Well, I was going somewhere with this after all. Our expectations in life when talking about buying an LCD television simply cannot be linked to an educational experience. It is the sum of much more than the whole. A mature student expects that his £500 a year to gain a trade qualification is a lot of money and demands premium experiences because of the outlay. It seems that £500 a year to many people wanting to train is apparently extremely expensive. When compared to everyday life, I suspect that the same individual that thinks £500 is a lot of money for a course that will change their life forever, doesn’t think that paying £900 for a plasma television is a lot of money. They may think that the holiday to Majorca costing £500 is excellent value for money but they won’t think to compare this to an educational experience, an experience that really will have an impact on them and their families’ future.

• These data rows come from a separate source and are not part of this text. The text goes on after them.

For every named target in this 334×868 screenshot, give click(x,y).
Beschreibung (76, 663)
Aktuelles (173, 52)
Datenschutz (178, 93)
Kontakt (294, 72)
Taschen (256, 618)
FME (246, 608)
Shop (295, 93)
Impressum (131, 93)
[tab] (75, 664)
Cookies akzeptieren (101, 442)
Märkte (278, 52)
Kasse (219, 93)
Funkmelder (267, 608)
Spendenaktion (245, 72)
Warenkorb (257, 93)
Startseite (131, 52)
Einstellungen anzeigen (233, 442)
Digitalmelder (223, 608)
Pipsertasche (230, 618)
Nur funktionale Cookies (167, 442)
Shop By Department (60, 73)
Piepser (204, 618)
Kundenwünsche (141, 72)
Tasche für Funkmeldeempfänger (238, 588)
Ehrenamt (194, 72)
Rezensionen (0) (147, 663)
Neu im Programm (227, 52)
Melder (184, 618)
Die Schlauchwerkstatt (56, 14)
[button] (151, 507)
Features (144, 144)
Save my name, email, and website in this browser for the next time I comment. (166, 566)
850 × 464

In truth, that £500 a year is merely chicken feed, a token payment, it barely covers the wage demands of the people delivering, administering, registering and running the course they have enrolled on yet alone the amount of material used every year. One course alone, popular amongst private training providers’, costs £200 just to simply register the student with the awarding body. When you actually break down what you get for your money, you realise it is extremely good value for money.

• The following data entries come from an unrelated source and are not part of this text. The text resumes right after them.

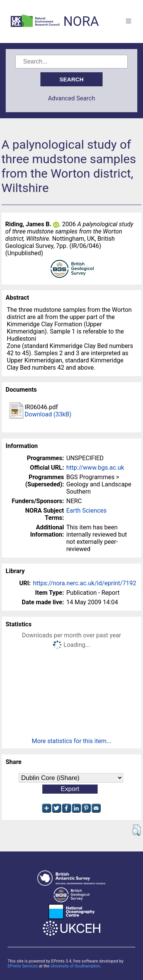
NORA (81, 21)
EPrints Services (22, 966)
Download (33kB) (48, 414)
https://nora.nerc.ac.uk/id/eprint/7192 (84, 583)
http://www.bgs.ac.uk (95, 468)
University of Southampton (75, 966)
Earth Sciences (87, 510)
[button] (136, 830)
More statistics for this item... (71, 741)
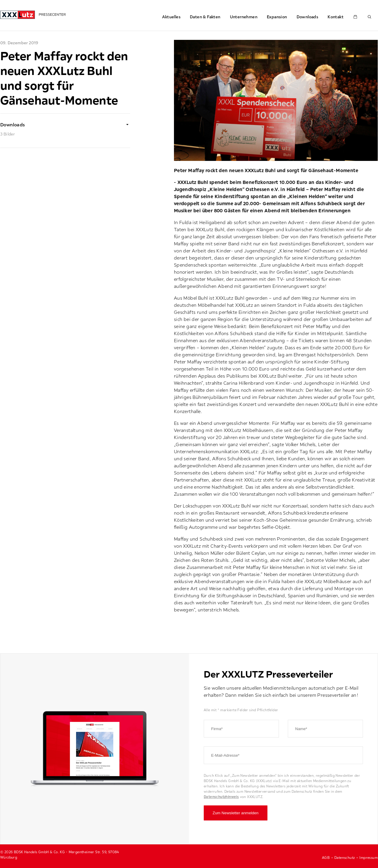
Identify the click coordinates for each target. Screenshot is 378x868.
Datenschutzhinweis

So what do you expect for your money and how much does a quality education actually really cost? Well, when paying the sort of fees that colleges are charging for a course you should put your expectations somewhere amongst the cheap package holiday to Majorca level. You’ll ultimately get your qualification from the course but you need to put in a lot yourself to meet the required level of competence. If you get an excellent tutor, then you can compare this to getting additional legroom on a cheap flight, or an upgraded hotel room for free on arrival in Majorca. When paying some of the rather more exorbitant fees of private training providers, then you can start to expect the level of service that comes from a premium package, akin to that of the two weeks in the Maldives. You have a much greater right to expect a better service when spending £4500 on a course at a private provider compared to £500 at a college.

The real conclusion

Next time you complain that your lecturer didn’t quite get a particular point across, has a strict and disciplinarian approach to class management, wasn’t quite on the ball during today’s lesson or got something wrong in class, remember your expectations and manage them accordingly. The next time you get a survey to complete about your experience on a course, think before filling it out, don’t whinge and complain like so many of us in today’s society seem to want to do today. There are many students who do act and respond in an intelligent way, they may well have important concerns and as long as they approach it in the right way, we as tutors, course managers and department managers will listen and try to act accordingly. We only have the interests of the students at the end of the day.

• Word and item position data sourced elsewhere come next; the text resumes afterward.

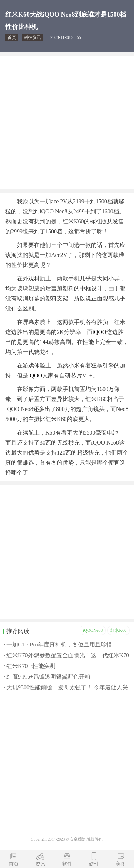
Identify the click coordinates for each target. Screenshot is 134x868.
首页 (12, 37)
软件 (67, 864)
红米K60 (118, 630)
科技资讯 (33, 37)
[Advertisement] (67, 122)
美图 (121, 864)
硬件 (94, 864)
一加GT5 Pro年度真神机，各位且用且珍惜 (59, 644)
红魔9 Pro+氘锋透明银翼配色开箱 (48, 676)
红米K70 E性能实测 (31, 666)
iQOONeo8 (93, 630)
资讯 (40, 864)
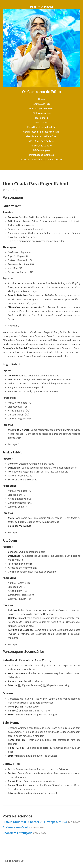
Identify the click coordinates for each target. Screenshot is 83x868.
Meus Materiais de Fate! (41, 141)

An electrician willing to enter the teaching game is very hard to find, an experienced electrical lecturer is extremely difficult to persuade to work for you and an experienced and excellent electrical lecturer with a good reputation comes about as often as Halley’s Comet. If out of three lecturers over three years you have one average one, one good one and one excellent one, you are doing extremely well in the scheme of things. If you continue to complain about the trivialities then remember one thing, we may be teaching at the moment, but we are all really just humble electricians under that shirt, tie and name badge, we’ll simply get fed up and go back on the tools, leaving the chancers, the retirees and the downright crap lecturers behind to train the next generation of electricians. Then believe me, you will really have something to complain about.